What needs to be done: Provide again, from the entries below, every line from the one containing "The height and width of the screenshot is (1568, 529)." through the one containing "The width and height of the screenshot is (1200, 802).", exactly as written, and no other line.

[Stored records]
• • • • •
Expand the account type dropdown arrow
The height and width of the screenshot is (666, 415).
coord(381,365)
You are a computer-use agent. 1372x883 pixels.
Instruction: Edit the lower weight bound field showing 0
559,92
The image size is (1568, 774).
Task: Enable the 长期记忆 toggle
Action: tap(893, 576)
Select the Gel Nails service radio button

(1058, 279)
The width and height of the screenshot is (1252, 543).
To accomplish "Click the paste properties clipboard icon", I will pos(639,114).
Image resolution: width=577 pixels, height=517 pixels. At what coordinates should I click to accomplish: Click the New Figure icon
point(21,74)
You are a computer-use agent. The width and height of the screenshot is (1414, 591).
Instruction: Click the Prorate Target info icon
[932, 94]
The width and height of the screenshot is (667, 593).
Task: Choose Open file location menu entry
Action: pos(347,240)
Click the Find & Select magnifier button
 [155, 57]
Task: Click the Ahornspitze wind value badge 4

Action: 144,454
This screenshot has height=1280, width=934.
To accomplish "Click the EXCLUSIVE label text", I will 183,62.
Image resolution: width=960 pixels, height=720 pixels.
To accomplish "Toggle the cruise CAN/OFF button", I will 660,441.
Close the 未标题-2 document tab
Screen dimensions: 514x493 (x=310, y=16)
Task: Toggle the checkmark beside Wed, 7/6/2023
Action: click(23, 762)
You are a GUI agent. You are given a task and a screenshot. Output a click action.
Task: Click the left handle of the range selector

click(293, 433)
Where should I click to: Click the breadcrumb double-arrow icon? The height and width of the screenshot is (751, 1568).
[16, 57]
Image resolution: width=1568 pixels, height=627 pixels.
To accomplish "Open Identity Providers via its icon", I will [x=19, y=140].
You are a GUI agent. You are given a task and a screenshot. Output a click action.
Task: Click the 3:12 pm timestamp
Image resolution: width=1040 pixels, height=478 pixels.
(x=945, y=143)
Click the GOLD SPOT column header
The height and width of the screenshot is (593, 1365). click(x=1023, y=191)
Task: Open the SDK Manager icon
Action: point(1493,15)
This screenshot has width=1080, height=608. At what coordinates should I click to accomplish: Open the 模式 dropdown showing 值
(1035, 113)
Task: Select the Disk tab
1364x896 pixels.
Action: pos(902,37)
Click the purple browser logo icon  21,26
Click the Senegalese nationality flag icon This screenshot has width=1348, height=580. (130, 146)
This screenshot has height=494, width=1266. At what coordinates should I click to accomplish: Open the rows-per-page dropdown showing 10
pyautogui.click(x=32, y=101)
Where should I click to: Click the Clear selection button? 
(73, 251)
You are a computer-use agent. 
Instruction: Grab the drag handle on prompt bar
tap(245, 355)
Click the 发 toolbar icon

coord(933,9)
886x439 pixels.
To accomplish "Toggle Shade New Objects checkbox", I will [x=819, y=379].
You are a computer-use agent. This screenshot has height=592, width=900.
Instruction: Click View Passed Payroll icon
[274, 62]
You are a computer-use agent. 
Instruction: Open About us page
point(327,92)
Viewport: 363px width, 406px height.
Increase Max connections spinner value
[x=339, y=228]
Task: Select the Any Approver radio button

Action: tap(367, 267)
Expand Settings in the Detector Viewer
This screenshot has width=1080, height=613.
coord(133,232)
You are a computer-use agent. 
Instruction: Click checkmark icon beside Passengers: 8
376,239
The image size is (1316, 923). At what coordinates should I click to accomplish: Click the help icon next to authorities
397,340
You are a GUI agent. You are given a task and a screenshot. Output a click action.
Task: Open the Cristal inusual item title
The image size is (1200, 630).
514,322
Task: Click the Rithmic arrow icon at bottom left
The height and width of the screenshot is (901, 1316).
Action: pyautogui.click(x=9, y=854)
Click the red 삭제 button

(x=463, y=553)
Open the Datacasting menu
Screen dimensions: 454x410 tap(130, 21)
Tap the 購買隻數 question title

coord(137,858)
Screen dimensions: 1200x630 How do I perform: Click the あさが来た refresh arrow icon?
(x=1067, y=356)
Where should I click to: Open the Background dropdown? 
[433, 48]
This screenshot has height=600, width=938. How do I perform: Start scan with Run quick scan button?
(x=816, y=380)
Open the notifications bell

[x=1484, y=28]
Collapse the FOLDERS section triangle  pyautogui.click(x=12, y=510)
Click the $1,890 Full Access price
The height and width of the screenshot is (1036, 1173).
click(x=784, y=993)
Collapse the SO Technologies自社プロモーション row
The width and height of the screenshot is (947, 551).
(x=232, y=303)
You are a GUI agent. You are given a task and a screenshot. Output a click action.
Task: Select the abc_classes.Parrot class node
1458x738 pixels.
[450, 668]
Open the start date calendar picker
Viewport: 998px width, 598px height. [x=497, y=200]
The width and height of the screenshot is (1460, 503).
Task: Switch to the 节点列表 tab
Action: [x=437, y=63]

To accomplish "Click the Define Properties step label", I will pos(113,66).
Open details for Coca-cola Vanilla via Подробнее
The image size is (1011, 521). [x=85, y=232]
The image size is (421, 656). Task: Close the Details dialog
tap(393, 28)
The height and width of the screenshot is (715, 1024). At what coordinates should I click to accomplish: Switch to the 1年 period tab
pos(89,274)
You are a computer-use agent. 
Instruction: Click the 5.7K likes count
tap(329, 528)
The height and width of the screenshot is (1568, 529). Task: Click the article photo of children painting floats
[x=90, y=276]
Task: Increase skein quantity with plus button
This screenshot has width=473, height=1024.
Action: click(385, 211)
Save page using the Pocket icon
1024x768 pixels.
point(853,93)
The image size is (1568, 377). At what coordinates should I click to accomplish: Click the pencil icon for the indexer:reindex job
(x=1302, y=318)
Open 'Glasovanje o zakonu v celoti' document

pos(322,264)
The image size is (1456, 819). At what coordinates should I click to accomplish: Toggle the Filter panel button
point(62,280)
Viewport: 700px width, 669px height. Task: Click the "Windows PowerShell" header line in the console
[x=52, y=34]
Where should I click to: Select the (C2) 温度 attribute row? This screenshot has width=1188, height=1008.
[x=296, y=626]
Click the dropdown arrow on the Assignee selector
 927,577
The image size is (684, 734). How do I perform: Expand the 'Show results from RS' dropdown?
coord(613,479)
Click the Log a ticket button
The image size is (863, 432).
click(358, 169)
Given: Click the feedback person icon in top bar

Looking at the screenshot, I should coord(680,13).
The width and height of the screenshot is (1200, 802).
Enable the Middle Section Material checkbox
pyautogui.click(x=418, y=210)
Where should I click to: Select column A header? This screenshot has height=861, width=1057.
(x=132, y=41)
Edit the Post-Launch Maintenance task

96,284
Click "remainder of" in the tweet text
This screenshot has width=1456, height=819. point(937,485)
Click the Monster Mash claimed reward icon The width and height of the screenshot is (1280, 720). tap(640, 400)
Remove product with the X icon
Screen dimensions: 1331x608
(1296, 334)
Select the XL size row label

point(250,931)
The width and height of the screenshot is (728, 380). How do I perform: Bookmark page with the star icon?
• • • • •
Written answer:
The height and width of the screenshot is (1568, 529). Task: Click the article photo of children painting floats
[x=90, y=276]
Task: Increase skein quantity with plus button
This screenshot has width=473, height=1024.
Action: click(385, 211)
Save page using the Pocket icon
1024x768 pixels.
point(853,93)
The image size is (1568, 377). At what coordinates should I click to accomplish: Click the pencil icon for the indexer:reindex job
(x=1302, y=318)
Open 'Glasovanje o zakonu v celoti' document

pos(322,264)
The image size is (1456, 819). At what coordinates should I click to accomplish: Toggle the Filter panel button
point(62,280)
Viewport: 700px width, 669px height. Task: Click the "Windows PowerShell" header line in the console
[x=52, y=34]
Where should I click to: Select the (C2) 温度 attribute row? This screenshot has width=1188, height=1008.
[x=296, y=626]
Click the dropdown arrow on the Assignee selector
 927,577
The image size is (684, 734). How do I perform: Expand the 'Show results from RS' dropdown?
coord(613,479)
Click the Log a ticket button
The image size is (863, 432).
click(358, 169)
Given: Click the feedback person icon in top bar

Looking at the screenshot, I should coord(680,13).
The width and height of the screenshot is (1200, 802).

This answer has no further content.